Right click on Reference databases to Import database (.xls), you can import a reference database provided in Reference Databases to construct your own reference database.
You can add the information about metabolites and reactions described in a model to the reference database by right clicking on the metabolic model to add rxn&met to the Ref. DB.
A draft reconstruction can be generated by mapping a blank reconstruction output by GBKParser, containing gene information only, to a reference reconstruction. You just simply right click on the blank reconstruction to Draft a reconstruction
Given a user-provided list of orthologous genes, GEMSiRV will extract from the reference model of the "orthologous reaction" (i.e. reactions that are catalyzed by the protein products of orthologous genes) that conform to the gene-protein-reaction (GPR) associations defined in the reference model.
You can right click on a model to Generate simulation tables, so that a mathematical model including a stoichiometric matrix which describes the connectivity feature of the network as well as default systems boundaries can be generated.
With the generated simulation tables, you can identify dead-end metabolites.
Then, you can right click on the model with simulation tables to Define environmental conditions, e.g. the complete medium to simulate all extracellular metabolites can enter/exit the cell freely (complete medium.TXT), and the in silico (computational) minimal media for the model E. coli textbook (M9 medium comp.TXT).
Click on Simulation in the menu bar to perform the analyses implemented in GEMSiRV including
Select a metabolic model and a map (if you have), GEMSiRV can identify dead-end metabolites and tag them with crosses in the map.
Select a metabolic model and a map (if you have) for objective optimization, the flux result can be visulized in the map.
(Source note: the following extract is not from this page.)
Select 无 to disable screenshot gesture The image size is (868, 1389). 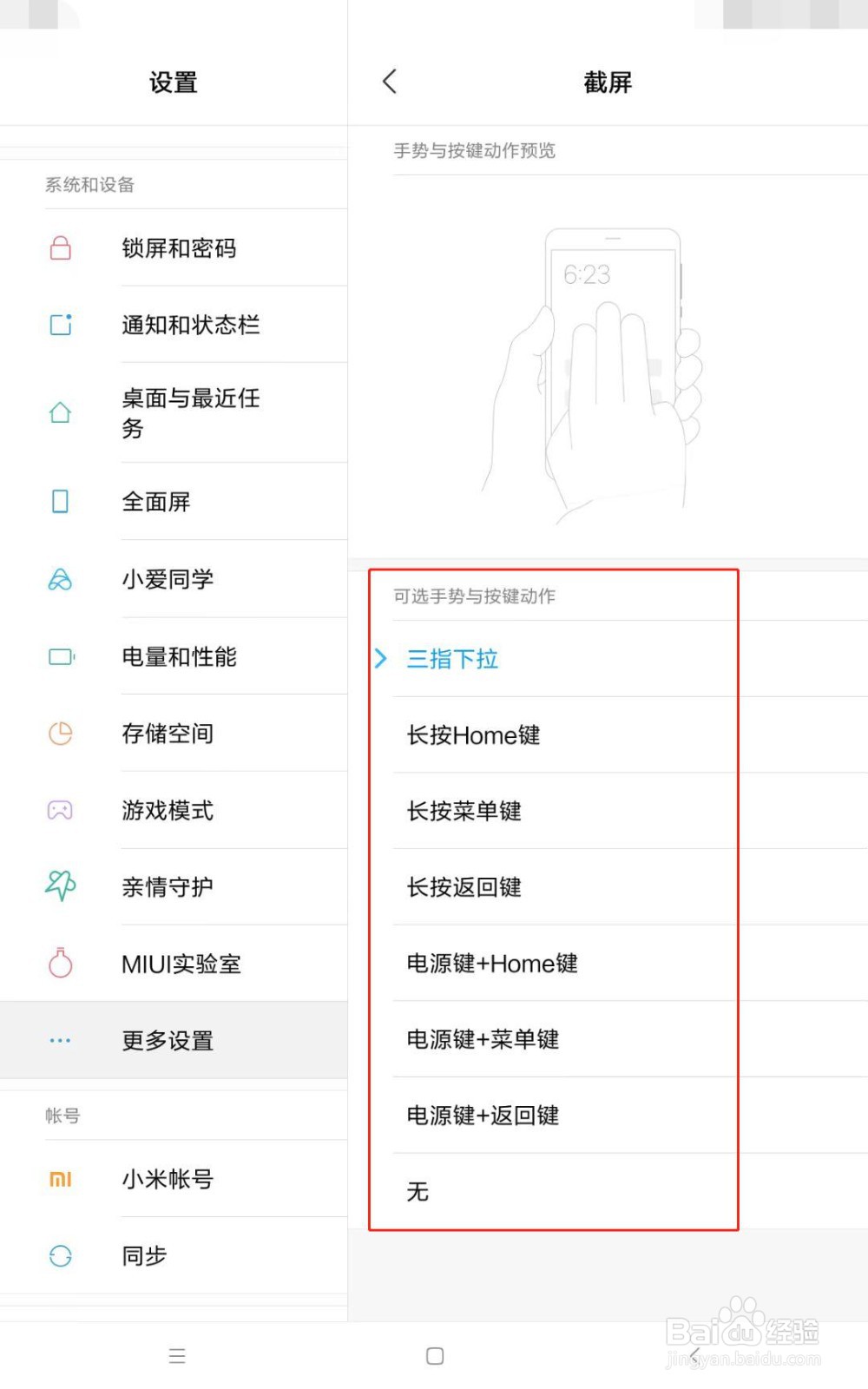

Select a metabolic model and a map (if you have) for flux variability analysis, the min and max fluxes of reaction can be plotted in the map and the blocked reaction are tagged with crosses.
Select the reactions of interest in a model to see how sensitive the objective is to the particular reactions.
Select a metabolic model for essentiality analysis, the computational essential genes or reactions can be identified.
Select a metabolic model for gene deletion analysis, the gene-deletion model can be saved and imported for further evaluation.
Click on Visualization in the menu bar to open Maps wherein you can create metabolic maps.
Right click on Maps to Create new map. You can add maps, reactions, metaboltes and lines to create a map onto the main network view window.
Right click on Maps to Load KEGG maps by either Import KEGG map (.xml) or Retrieve KEGG map.
With two lists for metabolite and reaction mapping, you can right click on a map to Replace caption of nodes to convert the map to a customized map. KEGG to Model SEED and KEEG to MetaCyc mapping lists are provided here (met KEEGtoSEED.TXT, rxn KEGGtoSEED.TXT, met KEEGtoMetaCyc.TXT and rxn KEEGtoMetaCyc.TXT), but the mapping lists are not guaranteed to completely correct.
Right click on a map to Extract reaction information from a model and choose a model you want to extract information from. Then you can show the extra information of reaction in the map by right clicking a reaction to Show extra info..
Right click on a map to Load reaction fluxes, the reaction fluxes were be laid on the reactions in the map. A file containing flux simulations of aerobic and anaerobic conditions in the model of Out_textbook.xml is provided here (flux withorwithout o2.TXT).
Right click on a map to Load gene expressions, the gene expressions were be superimposed around the associated reactions in the map. An expression profiling of oxygen effects on E. coli is provided here (Expr o2 effect on Ecoli rep.TXT).